> **Given exercise**: Reproduce every row below verbatim, preserving each character, space, and line break.

> **Records from a dataset**:
□ □ □ □ □

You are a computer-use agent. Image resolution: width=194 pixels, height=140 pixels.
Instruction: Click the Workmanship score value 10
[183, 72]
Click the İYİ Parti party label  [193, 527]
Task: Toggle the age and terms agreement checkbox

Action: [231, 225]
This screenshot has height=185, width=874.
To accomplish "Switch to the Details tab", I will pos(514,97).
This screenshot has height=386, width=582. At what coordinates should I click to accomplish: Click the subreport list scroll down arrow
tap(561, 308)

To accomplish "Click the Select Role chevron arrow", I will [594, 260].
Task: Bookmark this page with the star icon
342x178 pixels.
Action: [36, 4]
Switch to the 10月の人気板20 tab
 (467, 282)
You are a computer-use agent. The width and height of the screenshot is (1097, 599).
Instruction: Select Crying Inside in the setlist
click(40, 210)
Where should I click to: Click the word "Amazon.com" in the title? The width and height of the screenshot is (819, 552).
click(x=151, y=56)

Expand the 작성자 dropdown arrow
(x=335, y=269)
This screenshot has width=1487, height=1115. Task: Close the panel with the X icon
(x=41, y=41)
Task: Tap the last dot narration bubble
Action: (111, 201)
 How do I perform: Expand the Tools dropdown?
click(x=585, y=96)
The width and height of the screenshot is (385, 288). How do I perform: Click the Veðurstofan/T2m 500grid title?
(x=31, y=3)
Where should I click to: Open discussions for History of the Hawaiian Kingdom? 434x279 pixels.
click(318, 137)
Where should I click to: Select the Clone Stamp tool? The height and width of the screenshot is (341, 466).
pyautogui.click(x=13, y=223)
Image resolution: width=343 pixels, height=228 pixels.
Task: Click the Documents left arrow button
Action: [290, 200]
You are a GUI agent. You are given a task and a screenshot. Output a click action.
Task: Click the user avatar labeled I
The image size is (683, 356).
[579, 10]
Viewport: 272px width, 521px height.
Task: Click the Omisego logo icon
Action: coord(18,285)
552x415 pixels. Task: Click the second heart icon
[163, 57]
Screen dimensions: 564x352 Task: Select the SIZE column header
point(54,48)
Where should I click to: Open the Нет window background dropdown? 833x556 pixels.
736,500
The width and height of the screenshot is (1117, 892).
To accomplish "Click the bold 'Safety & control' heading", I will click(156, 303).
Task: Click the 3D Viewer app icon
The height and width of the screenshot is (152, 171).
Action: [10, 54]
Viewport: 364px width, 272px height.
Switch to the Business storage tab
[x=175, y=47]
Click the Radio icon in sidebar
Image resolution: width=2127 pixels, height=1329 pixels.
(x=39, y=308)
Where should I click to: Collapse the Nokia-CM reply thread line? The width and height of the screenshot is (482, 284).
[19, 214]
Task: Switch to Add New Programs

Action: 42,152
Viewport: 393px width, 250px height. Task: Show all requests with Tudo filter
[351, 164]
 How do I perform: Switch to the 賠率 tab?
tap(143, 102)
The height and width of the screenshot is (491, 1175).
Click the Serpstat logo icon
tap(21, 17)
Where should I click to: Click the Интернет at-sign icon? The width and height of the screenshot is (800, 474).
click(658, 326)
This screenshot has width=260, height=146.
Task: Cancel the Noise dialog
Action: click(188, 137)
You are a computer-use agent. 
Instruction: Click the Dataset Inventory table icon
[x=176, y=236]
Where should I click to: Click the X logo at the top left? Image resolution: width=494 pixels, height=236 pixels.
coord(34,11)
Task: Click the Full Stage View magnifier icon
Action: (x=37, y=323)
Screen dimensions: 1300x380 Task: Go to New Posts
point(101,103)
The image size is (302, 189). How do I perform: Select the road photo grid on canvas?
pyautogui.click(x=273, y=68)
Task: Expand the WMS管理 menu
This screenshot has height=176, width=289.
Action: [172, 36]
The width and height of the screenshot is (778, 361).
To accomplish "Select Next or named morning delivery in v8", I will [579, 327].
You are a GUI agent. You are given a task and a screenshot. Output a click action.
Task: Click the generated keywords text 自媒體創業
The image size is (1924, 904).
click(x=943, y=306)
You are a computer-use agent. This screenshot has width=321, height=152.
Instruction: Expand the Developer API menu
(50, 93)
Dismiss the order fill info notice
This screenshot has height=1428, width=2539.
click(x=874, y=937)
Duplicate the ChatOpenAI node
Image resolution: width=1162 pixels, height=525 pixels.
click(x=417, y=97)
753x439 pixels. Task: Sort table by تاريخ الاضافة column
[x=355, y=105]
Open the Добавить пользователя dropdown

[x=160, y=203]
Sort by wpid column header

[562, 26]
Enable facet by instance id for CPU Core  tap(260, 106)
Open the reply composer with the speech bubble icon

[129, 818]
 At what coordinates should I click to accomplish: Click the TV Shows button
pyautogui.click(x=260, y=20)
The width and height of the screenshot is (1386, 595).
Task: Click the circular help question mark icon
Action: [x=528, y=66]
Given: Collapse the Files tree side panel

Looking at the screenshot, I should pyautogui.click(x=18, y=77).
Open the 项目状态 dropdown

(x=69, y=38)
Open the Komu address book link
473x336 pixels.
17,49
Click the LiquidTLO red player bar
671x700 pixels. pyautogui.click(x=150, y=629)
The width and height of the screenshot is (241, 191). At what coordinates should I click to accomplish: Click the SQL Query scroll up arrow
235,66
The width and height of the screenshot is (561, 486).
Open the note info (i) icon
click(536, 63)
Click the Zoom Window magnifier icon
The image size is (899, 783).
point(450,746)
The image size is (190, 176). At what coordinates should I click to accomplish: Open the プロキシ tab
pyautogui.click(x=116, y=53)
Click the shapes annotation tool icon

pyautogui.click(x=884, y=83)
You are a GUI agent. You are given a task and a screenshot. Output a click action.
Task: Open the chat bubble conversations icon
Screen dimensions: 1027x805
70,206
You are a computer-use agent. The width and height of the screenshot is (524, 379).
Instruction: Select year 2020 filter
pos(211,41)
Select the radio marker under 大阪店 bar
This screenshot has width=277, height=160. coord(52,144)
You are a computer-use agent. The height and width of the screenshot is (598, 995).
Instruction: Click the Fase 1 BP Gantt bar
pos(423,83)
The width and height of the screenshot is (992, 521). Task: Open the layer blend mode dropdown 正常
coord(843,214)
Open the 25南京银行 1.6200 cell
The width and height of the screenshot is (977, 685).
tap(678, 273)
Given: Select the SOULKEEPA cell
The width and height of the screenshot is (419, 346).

□ □ □ □ □

> **Expected answer**:
You are a computer-use agent. Image resolution: width=194 pixels, height=140 pixels.
Instruction: Click the Workmanship score value 10
[183, 72]
Click the İYİ Parti party label  [193, 527]
Task: Toggle the age and terms agreement checkbox

Action: [231, 225]
This screenshot has height=185, width=874.
To accomplish "Switch to the Details tab", I will pos(514,97).
This screenshot has height=386, width=582. At what coordinates should I click to accomplish: Click the subreport list scroll down arrow
tap(561, 308)

To accomplish "Click the Select Role chevron arrow", I will [594, 260].
Task: Bookmark this page with the star icon
342x178 pixels.
Action: [36, 4]
Switch to the 10月の人気板20 tab
 (467, 282)
You are a computer-use agent. The width and height of the screenshot is (1097, 599).
Instruction: Select Crying Inside in the setlist
click(40, 210)
Where should I click to: Click the word "Amazon.com" in the title? The width and height of the screenshot is (819, 552).
click(x=151, y=56)

Expand the 작성자 dropdown arrow
(x=335, y=269)
This screenshot has width=1487, height=1115. Task: Close the panel with the X icon
(x=41, y=41)
Task: Tap the last dot narration bubble
Action: (111, 201)
 How do I perform: Expand the Tools dropdown?
click(x=585, y=96)
The width and height of the screenshot is (385, 288). How do I perform: Click the Veðurstofan/T2m 500grid title?
(x=31, y=3)
Where should I click to: Open discussions for History of the Hawaiian Kingdom? 434x279 pixels.
click(318, 137)
Where should I click to: Select the Clone Stamp tool? The height and width of the screenshot is (341, 466).
pyautogui.click(x=13, y=223)
Image resolution: width=343 pixels, height=228 pixels.
Task: Click the Documents left arrow button
Action: [290, 200]
You are a GUI agent. You are given a task and a screenshot. Output a click action.
Task: Click the user avatar labeled I
The image size is (683, 356).
[579, 10]
Viewport: 272px width, 521px height.
Task: Click the Omisego logo icon
Action: coord(18,285)
552x415 pixels. Task: Click the second heart icon
[163, 57]
Screen dimensions: 564x352 Task: Select the SIZE column header
point(54,48)
Where should I click to: Open the Нет window background dropdown? 833x556 pixels.
736,500
The width and height of the screenshot is (1117, 892).
To accomplish "Click the bold 'Safety & control' heading", I will click(156, 303).
Task: Click the 3D Viewer app icon
The height and width of the screenshot is (152, 171).
Action: [10, 54]
Viewport: 364px width, 272px height.
Switch to the Business storage tab
[x=175, y=47]
Click the Radio icon in sidebar
Image resolution: width=2127 pixels, height=1329 pixels.
(x=39, y=308)
Where should I click to: Collapse the Nokia-CM reply thread line? The width and height of the screenshot is (482, 284).
[19, 214]
Task: Switch to Add New Programs

Action: 42,152
Viewport: 393px width, 250px height. Task: Show all requests with Tudo filter
[351, 164]
 How do I perform: Switch to the 賠率 tab?
tap(143, 102)
The height and width of the screenshot is (491, 1175).
Click the Serpstat logo icon
tap(21, 17)
Where should I click to: Click the Интернет at-sign icon? The width and height of the screenshot is (800, 474).
click(658, 326)
This screenshot has width=260, height=146.
Task: Cancel the Noise dialog
Action: click(188, 137)
You are a computer-use agent. 
Instruction: Click the Dataset Inventory table icon
[x=176, y=236]
Where should I click to: Click the X logo at the top left? Image resolution: width=494 pixels, height=236 pixels.
coord(34,11)
Task: Click the Full Stage View magnifier icon
Action: (x=37, y=323)
Screen dimensions: 1300x380 Task: Go to New Posts
point(101,103)
The image size is (302, 189). How do I perform: Select the road photo grid on canvas?
pyautogui.click(x=273, y=68)
Task: Expand the WMS管理 menu
This screenshot has height=176, width=289.
Action: [172, 36]
The width and height of the screenshot is (778, 361).
To accomplish "Select Next or named morning delivery in v8", I will [579, 327].
You are a GUI agent. You are given a task and a screenshot. Output a click action.
Task: Click the generated keywords text 自媒體創業
The image size is (1924, 904).
click(x=943, y=306)
You are a computer-use agent. This screenshot has width=321, height=152.
Instruction: Expand the Developer API menu
(50, 93)
Dismiss the order fill info notice
This screenshot has height=1428, width=2539.
click(x=874, y=937)
Duplicate the ChatOpenAI node
Image resolution: width=1162 pixels, height=525 pixels.
click(x=417, y=97)
753x439 pixels. Task: Sort table by تاريخ الاضافة column
[x=355, y=105]
Open the Добавить пользователя dropdown

[x=160, y=203]
Sort by wpid column header

[562, 26]
Enable facet by instance id for CPU Core  tap(260, 106)
Open the reply composer with the speech bubble icon

[129, 818]
 At what coordinates should I click to accomplish: Click the TV Shows button
pyautogui.click(x=260, y=20)
The width and height of the screenshot is (1386, 595).
Task: Click the circular help question mark icon
Action: [x=528, y=66]
Given: Collapse the Files tree side panel

Looking at the screenshot, I should pyautogui.click(x=18, y=77).
Open the 项目状态 dropdown

(x=69, y=38)
Open the Komu address book link
473x336 pixels.
17,49
Click the LiquidTLO red player bar
671x700 pixels. pyautogui.click(x=150, y=629)
The width and height of the screenshot is (241, 191). At what coordinates should I click to accomplish: Click the SQL Query scroll up arrow
235,66
The width and height of the screenshot is (561, 486).
Open the note info (i) icon
click(536, 63)
Click the Zoom Window magnifier icon
The image size is (899, 783).
point(450,746)
The image size is (190, 176). At what coordinates should I click to accomplish: Open the プロキシ tab
pyautogui.click(x=116, y=53)
Click the shapes annotation tool icon

pyautogui.click(x=884, y=83)
You are a GUI agent. You are given a task and a screenshot. Output a click action.
Task: Open the chat bubble conversations icon
Screen dimensions: 1027x805
70,206
You are a computer-use agent. The width and height of the screenshot is (524, 379).
Instruction: Select year 2020 filter
pos(211,41)
Select the radio marker under 大阪店 bar
This screenshot has width=277, height=160. coord(52,144)
You are a computer-use agent. The height and width of the screenshot is (598, 995).
Instruction: Click the Fase 1 BP Gantt bar
pos(423,83)
The width and height of the screenshot is (992, 521). Task: Open the layer blend mode dropdown 正常
coord(843,214)
Open the 25南京银行 1.6200 cell
The width and height of the screenshot is (977, 685).
tap(678, 273)
Given: Select the SOULKEEPA cell
The width and height of the screenshot is (419, 346).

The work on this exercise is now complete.